++++ Data extract ++++

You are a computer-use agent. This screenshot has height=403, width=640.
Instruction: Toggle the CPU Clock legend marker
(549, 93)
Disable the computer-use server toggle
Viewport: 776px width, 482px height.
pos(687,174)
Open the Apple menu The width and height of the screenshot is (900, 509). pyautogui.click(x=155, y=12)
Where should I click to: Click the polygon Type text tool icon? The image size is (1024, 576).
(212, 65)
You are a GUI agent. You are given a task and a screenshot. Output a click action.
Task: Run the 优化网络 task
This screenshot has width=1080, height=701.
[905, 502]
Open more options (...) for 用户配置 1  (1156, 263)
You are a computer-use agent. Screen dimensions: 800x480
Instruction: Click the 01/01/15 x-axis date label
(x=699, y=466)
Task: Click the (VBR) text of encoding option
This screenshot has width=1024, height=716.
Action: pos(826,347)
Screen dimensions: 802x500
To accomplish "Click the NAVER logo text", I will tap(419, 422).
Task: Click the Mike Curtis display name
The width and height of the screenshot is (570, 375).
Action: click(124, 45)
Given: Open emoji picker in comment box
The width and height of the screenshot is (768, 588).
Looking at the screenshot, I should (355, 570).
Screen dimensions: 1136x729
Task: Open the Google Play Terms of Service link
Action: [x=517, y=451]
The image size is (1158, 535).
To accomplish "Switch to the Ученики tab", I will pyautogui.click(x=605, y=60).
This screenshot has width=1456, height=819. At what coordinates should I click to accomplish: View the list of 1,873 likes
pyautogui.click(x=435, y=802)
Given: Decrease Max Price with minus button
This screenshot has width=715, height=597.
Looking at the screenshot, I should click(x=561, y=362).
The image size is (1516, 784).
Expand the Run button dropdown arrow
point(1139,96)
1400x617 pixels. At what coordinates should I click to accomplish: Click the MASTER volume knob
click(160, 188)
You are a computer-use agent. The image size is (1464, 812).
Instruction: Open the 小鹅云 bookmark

++++

Set exercise: Copy every one of the records above word for word, keeping each line as it is.

Written solution:
You are a computer-use agent. This screenshot has height=403, width=640.
Instruction: Toggle the CPU Clock legend marker
(549, 93)
Disable the computer-use server toggle
Viewport: 776px width, 482px height.
pos(687,174)
Open the Apple menu The width and height of the screenshot is (900, 509). pyautogui.click(x=155, y=12)
Where should I click to: Click the polygon Type text tool icon? The image size is (1024, 576).
(212, 65)
You are a GUI agent. You are given a task and a screenshot. Output a click action.
Task: Run the 优化网络 task
This screenshot has width=1080, height=701.
[905, 502]
Open more options (...) for 用户配置 1  (1156, 263)
You are a computer-use agent. Screen dimensions: 800x480
Instruction: Click the 01/01/15 x-axis date label
(x=699, y=466)
Task: Click the (VBR) text of encoding option
This screenshot has width=1024, height=716.
Action: pos(826,347)
Screen dimensions: 802x500
To accomplish "Click the NAVER logo text", I will tap(419, 422).
Task: Click the Mike Curtis display name
The width and height of the screenshot is (570, 375).
Action: click(124, 45)
Given: Open emoji picker in comment box
The width and height of the screenshot is (768, 588).
Looking at the screenshot, I should (355, 570).
Screen dimensions: 1136x729
Task: Open the Google Play Terms of Service link
Action: [x=517, y=451]
The image size is (1158, 535).
To accomplish "Switch to the Ученики tab", I will pyautogui.click(x=605, y=60).
This screenshot has width=1456, height=819. At what coordinates should I click to accomplish: View the list of 1,873 likes
pyautogui.click(x=435, y=802)
Given: Decrease Max Price with minus button
This screenshot has width=715, height=597.
Looking at the screenshot, I should click(x=561, y=362).
The image size is (1516, 784).
Expand the Run button dropdown arrow
point(1139,96)
1400x617 pixels. At what coordinates should I click to accomplish: Click the MASTER volume knob
click(160, 188)
You are a computer-use agent. The image size is (1464, 812).
Instruction: Open the 小鹅云 bookmark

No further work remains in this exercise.